Required work —
[1] According to the article on the HeartPhones heart monitoring device, what percentage of cardiovascular disease patients complete their cardiac rehab program?
[2] Duplicate the part of the article on the HeartPhones heart monitoring device that starts at "A team of biomedical, software" and ends at "inspiration behind HeartPHones.".

Passage provided —
-- -- --
Students Create a Rockin’ Heart Monitoring Device

Florida Tech April 16, 2018

Cardiovascular disease (CVD) is the leading cause of death in the United States with over 84 million people currently suffering from this disease. Research has shown that patients who complete their cardiac rehab program can reduce their risk of mortality by 30%. However, only 20% of CVD patients complete the program due mostly to the inconvenience of going to a cardiac rehab clinic.

A team of biomedical, software and electrical engineering students teamed up to create a device that would allow patients to more conveniently complete their rehab in an effort to help combat CVD mortality. Enter HeartPhones.

Biomedical engineering majors Kayla Hergott, Lucia Lopez, Stefano Verratti, software engineering major Connor DuBois and electrical engineer Aria Canadell combined their expertise to create a pair of functional, 3D printed headphones that takes a patient’s ECG, pulse, O2 saturation, and blood pressure. All of the patient’s vital signals are then sent to both a patient and a doctor application. Through the app, patients can monitor their progress over time as well as access CVD educational tools and the physician can remotely monitor patients in real time.

Team leader, Kayla Hergott’s parents were part of the inspiration behind HeartPHones.

“Both of my parents work in the health care industry and my mother is constantly working with patients who suffer from CVD, but do not complete their cardiac rehab, despite its obvious benefits. She requested one, all-inclusive device that was intuitive and accurate and would allow patients to complete their rehab from home,” said Hergott.

The team wanted to deliver a device that would be all inclusive, taking multiple vital signs and the only way to currently measure blood pressure is with a cuff.

“When we started our project, there was not a device on the market that could take blood pressure without using a cuff. Therefore, extensive research was required, and I was very surprised that we were able to take accurate blood pressure readings without a cuff,” said Hergott.

And the team took an inclusive device to the next level. By choosing headphones, they were able to increase the likelihood of patient adoption since it is a device the patient would most likely already be wearing during their exercise program, listening to music or even taking phone calls are available with all-in-one device.

“There is not a device that incorporates all those signals, ECG, O2 saturation, pulse and blood pressure, into one device on the market. Not only were we able to do that, but we were also able to calculate blood pressure without a cuff.” said Hergott.
-- -- --
Exercise data —
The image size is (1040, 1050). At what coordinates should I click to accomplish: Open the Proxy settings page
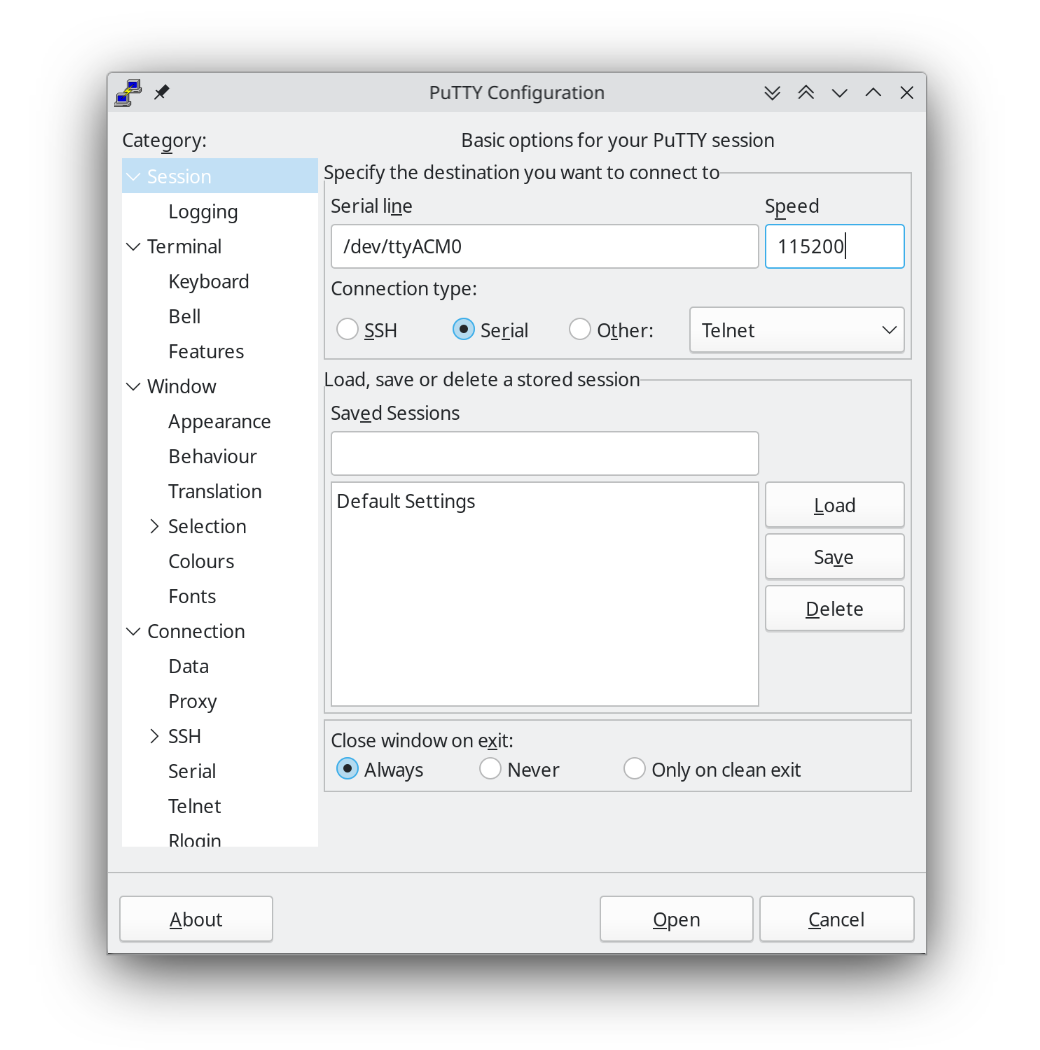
-- -- --
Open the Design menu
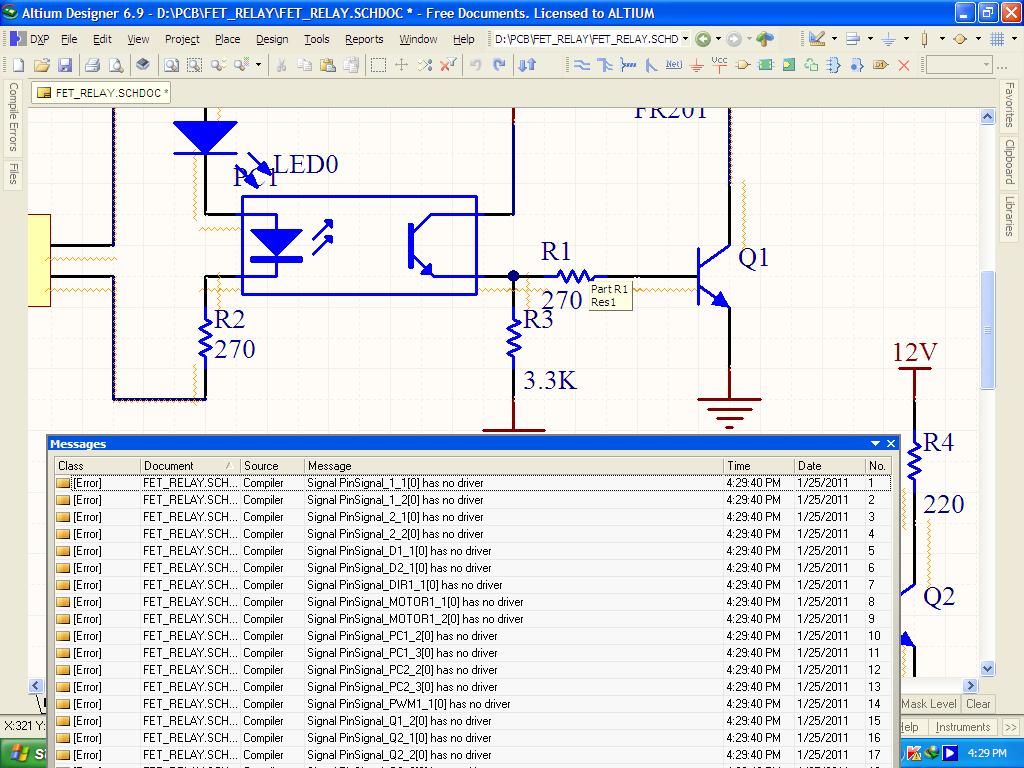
-- -- --
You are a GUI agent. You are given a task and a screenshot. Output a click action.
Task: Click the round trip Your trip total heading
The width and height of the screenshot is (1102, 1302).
-- -- --
Results for the exercise —
[1] 20%

[2]
A team of biomedical, software and electrical engineering students teamed up to create a device that would allow patients to more conveniently complete their rehab in an effort to help combat CVD mortality. Enter HeartPhones.

Biomedical engineering majors Kayla Hergott, Lucia Lopez, Stefano Verratti, software engineering major Connor DuBois and electrical engineer Aria Canadell combined their expertise to create a pair of functional, 3D printed headphones that takes a patient’s ECG, pulse, O2 saturation, and blood pressure. All of the patient’s vital signals are then sent to both a patient and a doctor application. Through the app, patients can monitor their progress over time as well as access CVD educational tools and the physician can remotely monitor patients in real time.

Team leader, Kayla Hergott’s parents were part of the inspiration behind HeartPHones.